* [Exercise materials]:
■ ■ ■ ■
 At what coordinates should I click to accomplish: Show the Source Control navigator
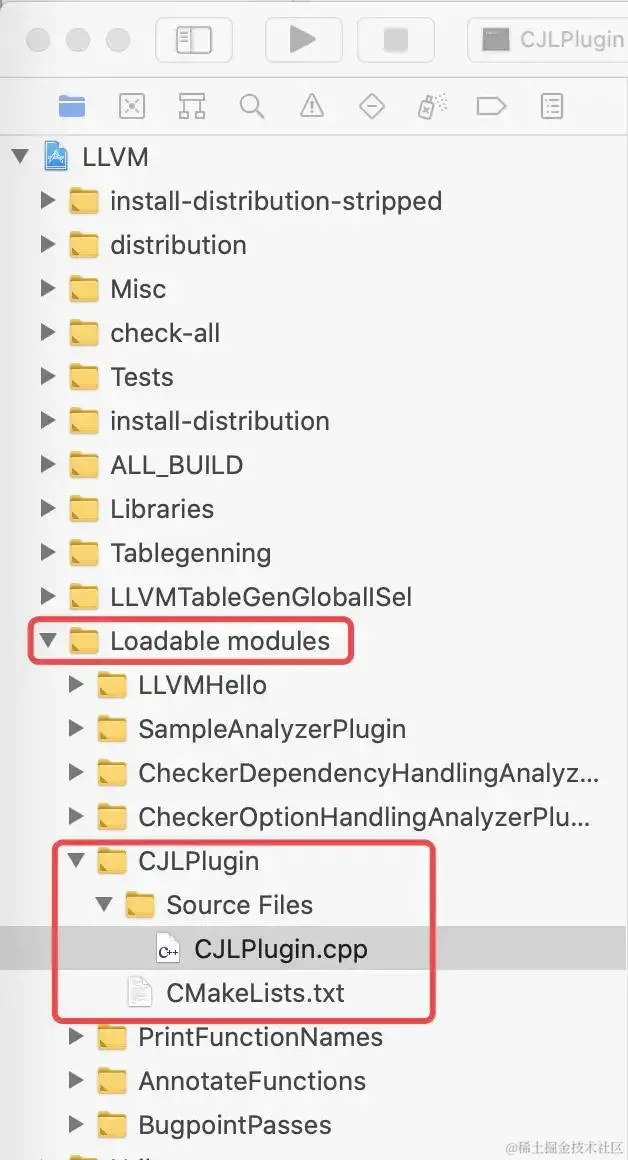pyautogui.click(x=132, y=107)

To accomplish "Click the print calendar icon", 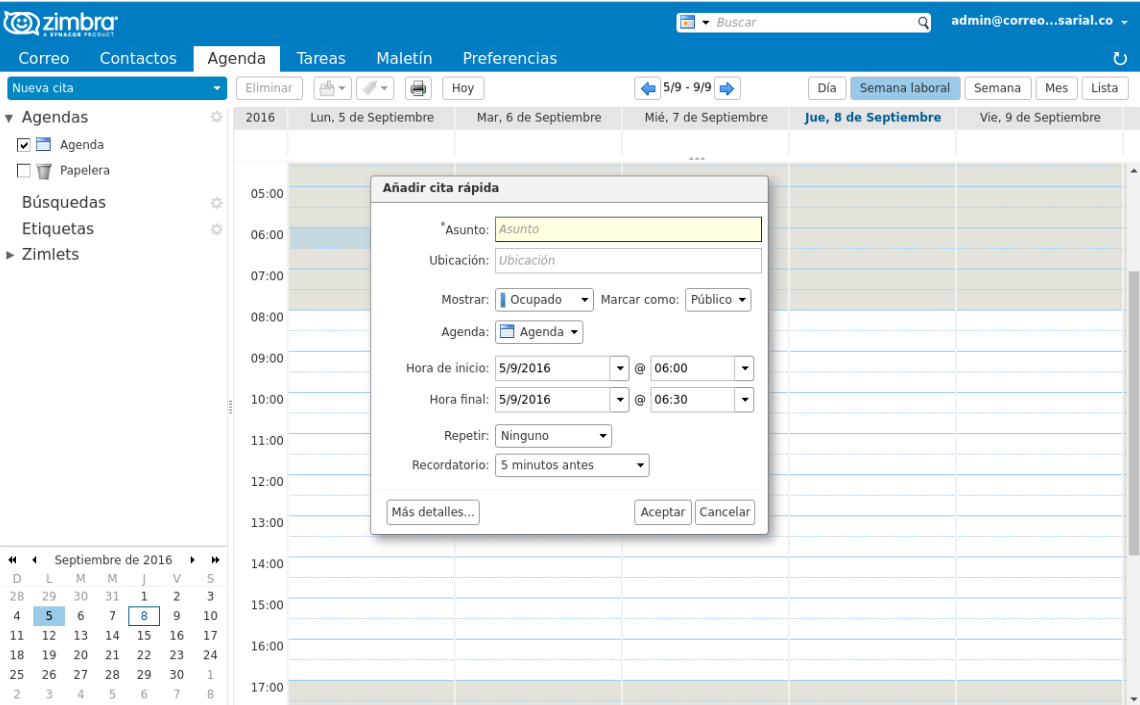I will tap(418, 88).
■ ■ ■ ■
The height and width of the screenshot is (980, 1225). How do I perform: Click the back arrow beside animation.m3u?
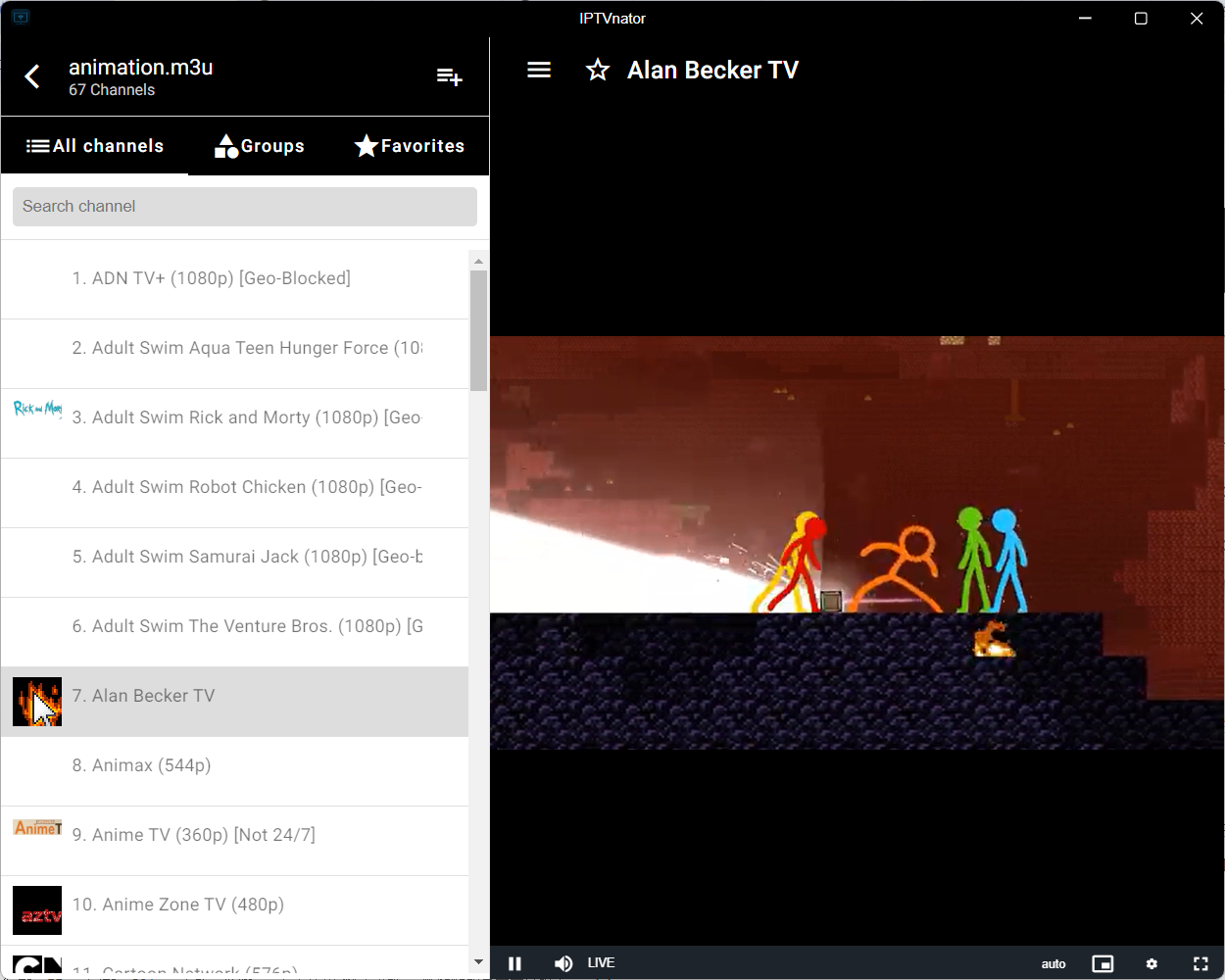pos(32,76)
■ ■ ■ ■
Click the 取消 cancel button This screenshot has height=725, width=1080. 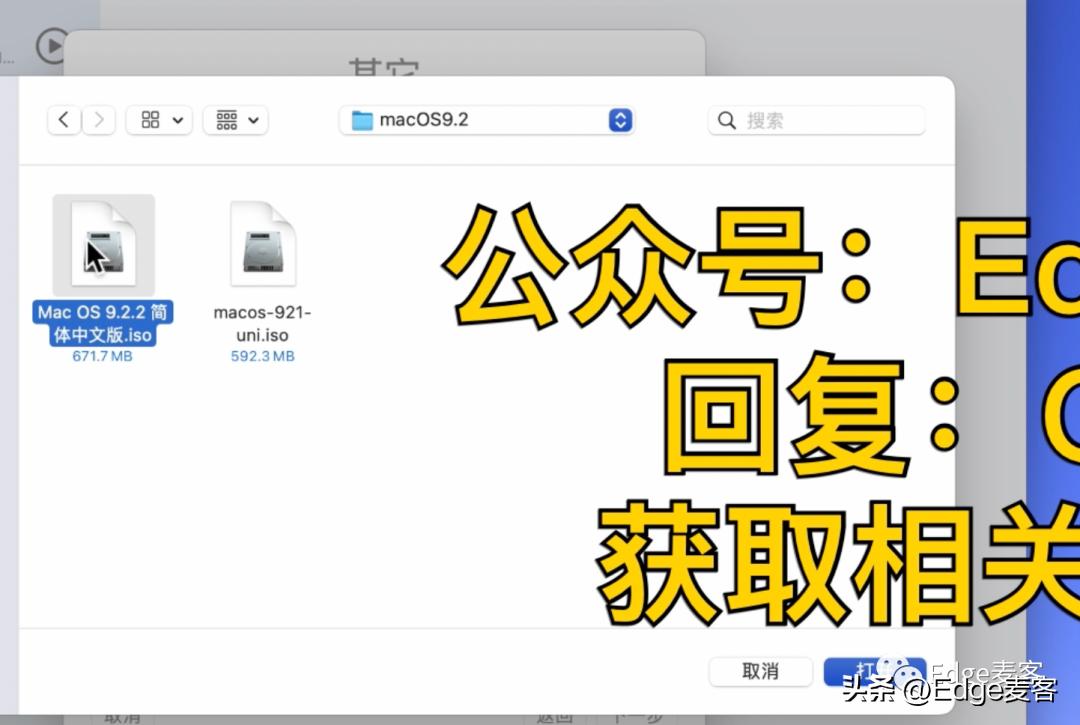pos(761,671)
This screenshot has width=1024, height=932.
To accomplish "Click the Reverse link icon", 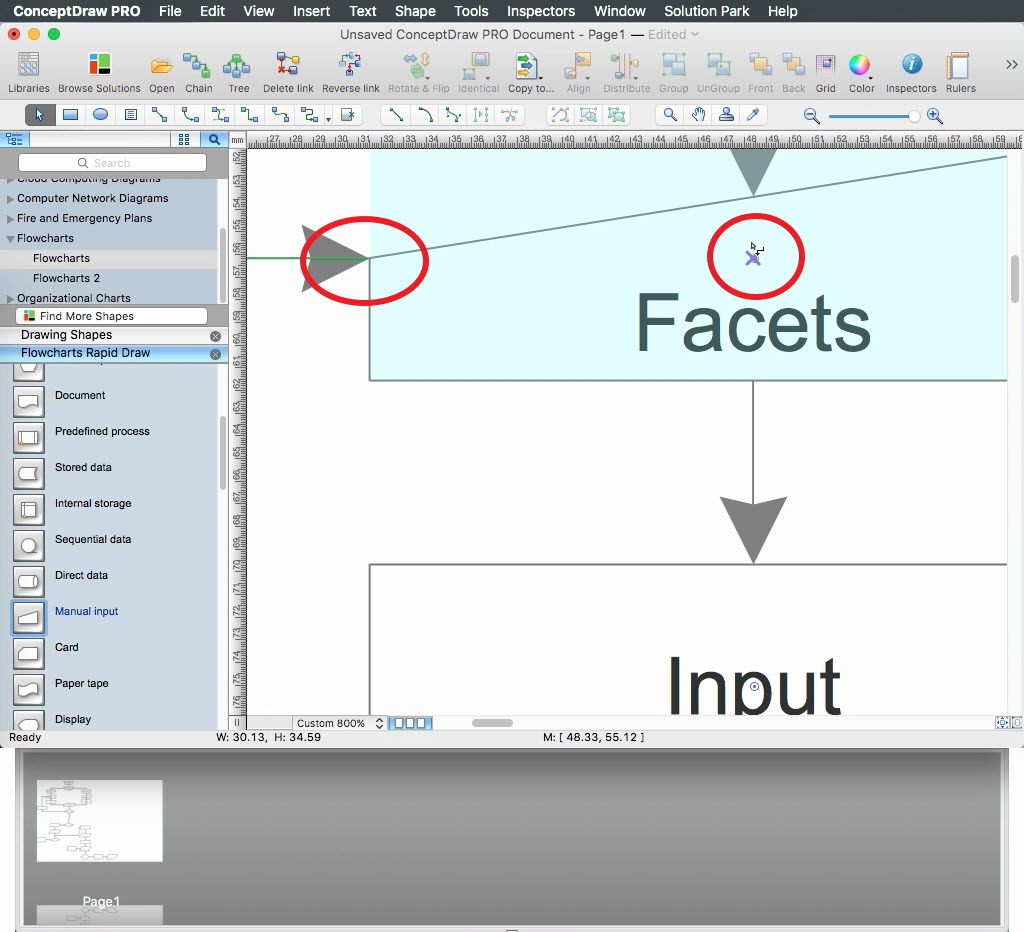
■ ■ ■ ■
* [Brief]: Above are the records. Copy word for word only their lines from the one holding "This screenshot has width=1024, height=932." through the one holding "the Reverse link", both included, and skip the images.

* [Expected answer]:
This screenshot has width=1024, height=932.
To accomplish "Click the Reverse link icon", 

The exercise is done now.